The crowd rose, cheering madly; men thumped each other on the back, women hugged. Cofflin raised a hand. “It wasn’t cost-free. Six of our people were killed.” The families had received first notification, of course, but otherwise he was ahead of the rumors.

Silence again, broken by a low murmur. Cofflin nodded. “This is serious business. I think we should have a moment of silence.”

They waited with bowed heads. “And,” he went on when it was over, “Captain Alston asks that we all remember them in our prayers.”

Walker looked around the little natural amphitheater with disgust. It was dark now; attendants had lit torches on poles all around, and they still weren’t an inch closer to deciding what to do. The ten chiefs and their principal retainers were making enough noise for a Red Sox game all by themselves. The sound died down a little as he stood and stepped forward to stand beside Daurthunnicar’s chair-the others were on stools, to mark the Iraiina chief’s status as High Rahax. Noise sank further when he slammed the iron butt cap of his spear against a rock; the steel sparked on the flint-rich lump of hardened chalk. When he had full silence, he leaned on the spear and spoke:

“Are you chieftains?” he asked rhetorically. “Are you even warriors of Sky Father’s people?”

That brought their anger around on him. Good enough, he thought, meeting the glares. Most of these men had enough experience to control their tempers at least a little. If he could get them acting together, he could probably turn things around. Not if they went on quarreling with one another, though. Those hatreds were too old and well set.

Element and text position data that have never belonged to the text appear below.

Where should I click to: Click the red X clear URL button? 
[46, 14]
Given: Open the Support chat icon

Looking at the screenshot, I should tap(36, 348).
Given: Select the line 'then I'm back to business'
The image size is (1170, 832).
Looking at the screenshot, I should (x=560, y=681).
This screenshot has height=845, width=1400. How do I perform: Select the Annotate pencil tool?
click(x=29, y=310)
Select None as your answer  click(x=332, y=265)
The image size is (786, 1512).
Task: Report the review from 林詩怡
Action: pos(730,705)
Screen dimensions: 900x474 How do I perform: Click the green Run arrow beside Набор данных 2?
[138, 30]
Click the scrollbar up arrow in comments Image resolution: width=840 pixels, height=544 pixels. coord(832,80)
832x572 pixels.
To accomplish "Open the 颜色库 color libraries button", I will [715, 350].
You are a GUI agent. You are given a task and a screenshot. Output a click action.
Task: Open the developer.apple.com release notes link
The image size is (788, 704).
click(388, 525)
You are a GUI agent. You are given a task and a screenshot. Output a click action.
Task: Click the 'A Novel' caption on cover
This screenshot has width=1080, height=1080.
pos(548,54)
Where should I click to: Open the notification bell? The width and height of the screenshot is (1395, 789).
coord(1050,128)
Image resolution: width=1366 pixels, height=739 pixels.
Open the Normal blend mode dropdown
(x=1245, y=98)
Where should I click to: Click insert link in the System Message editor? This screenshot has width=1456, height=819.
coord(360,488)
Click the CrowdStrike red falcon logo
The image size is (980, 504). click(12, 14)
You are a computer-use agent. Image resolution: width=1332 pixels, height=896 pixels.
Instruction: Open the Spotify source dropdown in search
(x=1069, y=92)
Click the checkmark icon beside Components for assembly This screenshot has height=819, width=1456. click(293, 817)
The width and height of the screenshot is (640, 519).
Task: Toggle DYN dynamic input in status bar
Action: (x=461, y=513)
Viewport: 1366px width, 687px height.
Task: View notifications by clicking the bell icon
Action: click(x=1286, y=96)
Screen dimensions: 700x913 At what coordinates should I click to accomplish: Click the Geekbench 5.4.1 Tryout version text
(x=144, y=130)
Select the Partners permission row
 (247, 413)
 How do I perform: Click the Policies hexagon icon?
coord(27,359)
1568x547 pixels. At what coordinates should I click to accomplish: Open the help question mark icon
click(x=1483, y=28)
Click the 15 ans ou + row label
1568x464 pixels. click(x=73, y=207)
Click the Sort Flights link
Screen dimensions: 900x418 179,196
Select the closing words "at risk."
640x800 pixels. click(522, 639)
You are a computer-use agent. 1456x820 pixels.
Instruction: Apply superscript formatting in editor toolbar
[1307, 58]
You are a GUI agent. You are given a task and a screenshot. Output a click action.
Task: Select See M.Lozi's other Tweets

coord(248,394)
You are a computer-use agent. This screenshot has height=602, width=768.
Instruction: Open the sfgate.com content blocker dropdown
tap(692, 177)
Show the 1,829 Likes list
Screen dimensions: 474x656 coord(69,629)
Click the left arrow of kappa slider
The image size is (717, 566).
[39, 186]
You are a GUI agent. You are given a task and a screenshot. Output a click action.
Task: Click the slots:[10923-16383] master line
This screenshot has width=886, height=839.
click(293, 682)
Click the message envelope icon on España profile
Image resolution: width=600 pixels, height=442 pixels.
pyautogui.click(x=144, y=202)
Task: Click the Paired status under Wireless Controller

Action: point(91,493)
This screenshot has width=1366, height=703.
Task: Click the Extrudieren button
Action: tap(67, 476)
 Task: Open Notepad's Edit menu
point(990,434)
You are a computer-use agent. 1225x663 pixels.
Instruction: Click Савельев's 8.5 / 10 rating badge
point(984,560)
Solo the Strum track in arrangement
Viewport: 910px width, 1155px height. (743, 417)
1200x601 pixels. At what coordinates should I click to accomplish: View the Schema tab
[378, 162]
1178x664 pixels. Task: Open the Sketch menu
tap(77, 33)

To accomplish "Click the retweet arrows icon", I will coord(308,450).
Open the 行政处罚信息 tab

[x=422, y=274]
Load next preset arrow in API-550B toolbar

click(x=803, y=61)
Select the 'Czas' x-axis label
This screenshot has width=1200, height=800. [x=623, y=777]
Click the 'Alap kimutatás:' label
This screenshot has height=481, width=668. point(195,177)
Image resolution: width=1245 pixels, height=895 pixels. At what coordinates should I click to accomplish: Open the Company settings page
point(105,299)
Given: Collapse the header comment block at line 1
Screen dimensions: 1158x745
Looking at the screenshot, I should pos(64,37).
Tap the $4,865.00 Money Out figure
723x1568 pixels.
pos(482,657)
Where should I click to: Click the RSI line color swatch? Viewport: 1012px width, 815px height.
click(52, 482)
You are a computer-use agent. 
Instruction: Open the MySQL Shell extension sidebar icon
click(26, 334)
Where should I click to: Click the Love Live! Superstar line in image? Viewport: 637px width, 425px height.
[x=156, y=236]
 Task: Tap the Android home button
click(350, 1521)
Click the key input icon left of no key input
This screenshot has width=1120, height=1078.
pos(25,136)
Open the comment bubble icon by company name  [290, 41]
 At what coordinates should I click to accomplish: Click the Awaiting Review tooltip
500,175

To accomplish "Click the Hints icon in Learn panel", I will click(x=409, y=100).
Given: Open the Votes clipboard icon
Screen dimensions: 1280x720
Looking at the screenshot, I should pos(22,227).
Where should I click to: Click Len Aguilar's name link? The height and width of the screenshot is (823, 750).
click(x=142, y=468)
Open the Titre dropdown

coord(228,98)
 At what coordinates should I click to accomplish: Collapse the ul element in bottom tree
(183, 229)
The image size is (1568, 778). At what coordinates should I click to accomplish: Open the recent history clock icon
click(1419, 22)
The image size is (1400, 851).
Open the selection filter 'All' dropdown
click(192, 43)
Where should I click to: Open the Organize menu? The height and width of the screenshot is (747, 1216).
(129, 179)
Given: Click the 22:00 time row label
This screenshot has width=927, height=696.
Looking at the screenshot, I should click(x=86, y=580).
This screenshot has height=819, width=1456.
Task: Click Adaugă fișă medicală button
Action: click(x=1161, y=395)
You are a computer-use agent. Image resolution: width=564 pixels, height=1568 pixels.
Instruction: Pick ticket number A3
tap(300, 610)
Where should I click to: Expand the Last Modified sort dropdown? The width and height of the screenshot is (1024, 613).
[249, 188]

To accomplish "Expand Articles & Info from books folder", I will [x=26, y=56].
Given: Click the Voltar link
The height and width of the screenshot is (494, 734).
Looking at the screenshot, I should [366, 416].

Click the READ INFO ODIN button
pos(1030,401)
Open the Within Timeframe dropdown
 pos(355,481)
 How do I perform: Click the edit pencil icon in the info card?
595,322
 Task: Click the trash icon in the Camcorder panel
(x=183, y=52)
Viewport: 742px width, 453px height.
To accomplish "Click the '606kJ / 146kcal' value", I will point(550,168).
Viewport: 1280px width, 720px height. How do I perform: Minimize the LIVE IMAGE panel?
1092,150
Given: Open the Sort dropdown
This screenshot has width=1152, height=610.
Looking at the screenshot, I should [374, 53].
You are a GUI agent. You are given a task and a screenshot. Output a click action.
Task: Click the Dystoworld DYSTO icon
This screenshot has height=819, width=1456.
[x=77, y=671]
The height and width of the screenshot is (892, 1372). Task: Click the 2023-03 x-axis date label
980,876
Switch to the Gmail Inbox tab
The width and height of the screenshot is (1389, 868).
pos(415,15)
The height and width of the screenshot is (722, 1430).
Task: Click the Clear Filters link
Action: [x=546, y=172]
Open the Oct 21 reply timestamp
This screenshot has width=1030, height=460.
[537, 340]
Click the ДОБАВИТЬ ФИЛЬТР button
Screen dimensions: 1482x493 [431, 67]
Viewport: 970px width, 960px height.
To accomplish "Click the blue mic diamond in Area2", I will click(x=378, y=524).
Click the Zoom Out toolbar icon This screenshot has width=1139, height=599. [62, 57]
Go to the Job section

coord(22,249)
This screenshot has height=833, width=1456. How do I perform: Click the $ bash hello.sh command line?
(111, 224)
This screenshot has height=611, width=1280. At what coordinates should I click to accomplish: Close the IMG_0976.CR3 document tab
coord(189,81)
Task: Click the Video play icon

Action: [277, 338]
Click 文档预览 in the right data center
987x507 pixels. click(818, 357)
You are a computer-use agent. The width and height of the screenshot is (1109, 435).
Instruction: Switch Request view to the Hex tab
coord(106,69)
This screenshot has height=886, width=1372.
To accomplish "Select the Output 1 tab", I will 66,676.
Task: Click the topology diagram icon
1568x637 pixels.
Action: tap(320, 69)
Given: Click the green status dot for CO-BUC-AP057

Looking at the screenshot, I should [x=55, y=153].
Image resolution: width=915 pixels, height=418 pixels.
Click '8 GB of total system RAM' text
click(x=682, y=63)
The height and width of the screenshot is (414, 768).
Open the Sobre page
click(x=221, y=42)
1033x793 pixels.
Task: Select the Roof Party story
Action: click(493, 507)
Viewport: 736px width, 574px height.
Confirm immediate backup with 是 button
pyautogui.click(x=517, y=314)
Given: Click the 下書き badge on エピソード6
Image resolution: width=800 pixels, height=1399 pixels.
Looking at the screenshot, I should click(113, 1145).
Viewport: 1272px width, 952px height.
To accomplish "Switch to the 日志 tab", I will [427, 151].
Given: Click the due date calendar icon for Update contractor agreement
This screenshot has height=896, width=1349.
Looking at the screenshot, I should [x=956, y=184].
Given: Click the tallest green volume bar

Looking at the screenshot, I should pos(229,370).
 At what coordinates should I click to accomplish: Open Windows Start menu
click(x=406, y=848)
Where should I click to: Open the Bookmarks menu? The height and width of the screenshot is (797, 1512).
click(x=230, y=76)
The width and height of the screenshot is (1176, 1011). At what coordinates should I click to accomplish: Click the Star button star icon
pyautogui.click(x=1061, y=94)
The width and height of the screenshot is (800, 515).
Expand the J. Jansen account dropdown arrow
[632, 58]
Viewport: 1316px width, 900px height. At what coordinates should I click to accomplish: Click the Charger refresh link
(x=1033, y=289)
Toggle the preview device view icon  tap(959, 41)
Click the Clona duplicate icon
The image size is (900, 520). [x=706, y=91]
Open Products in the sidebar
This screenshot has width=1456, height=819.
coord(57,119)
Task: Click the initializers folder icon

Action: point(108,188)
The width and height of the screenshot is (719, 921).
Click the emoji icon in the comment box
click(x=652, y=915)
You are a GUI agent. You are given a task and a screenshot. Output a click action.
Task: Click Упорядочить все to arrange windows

“You promised us victory!” a chief shouted, the necklace of wolf teeth and gold bouncing on his barrel chest as he waved his fists in the air. “Instead the fighting men of a whole tribe are dead, and enemies raid our steadings!”

“I promised you victory if you followed my redes,” he said coldly. “The Zarthani chose to flout them, going off on their own to raid without my-without our High Rahax’s word.”

Daurthunnicar stirred slightly; Walker cursed the stumble. His father-in-law was no fool; pig-ignorant and superstitious as a horse, but no fool.

“The Zarthani fell on their own deeds. If in battle one of your warriors turned from the fight to lie with a woman or drive off a cow without your let, while the arrows still flew and axes beat on shields, how would you do with him?”

He could feel the anger checked, coiled back. Bearded faces nodded. They’d hang such a man up by the ankle in a sacred grove and run a spear through him, and their whole tribes would cheer.

“And then the Zarthani had no better sense than to charge at the first foe they met, like a bull at a gate-none of you would have been so foolish, I’m sure.” I’m sure most of you would have done exactly the same thing, he went on silently, watching their solemn nods. “So they let themselves be beaten by women,” he concluded.

More nods. Daurthunnicar had been magnificently angry when he was finally convinced that Alston was a woman, and the other chiefs were horror-struck at the thought of the shame they’d bear if they were thrashed by one.

“I came here because you of Sky Father’s tribes live as men should,” he went on. They’ll believe that. Vanity springs eternal. “But that doesn’t mean that the Eagle People don’t have strong knowledge of war. You’re wearing it right now.”

All the chiefs had mail hauberks and swords turned out in Walkerburg or brought as part of the Fare’s cargo. Hands tightened on those swords as he spoke.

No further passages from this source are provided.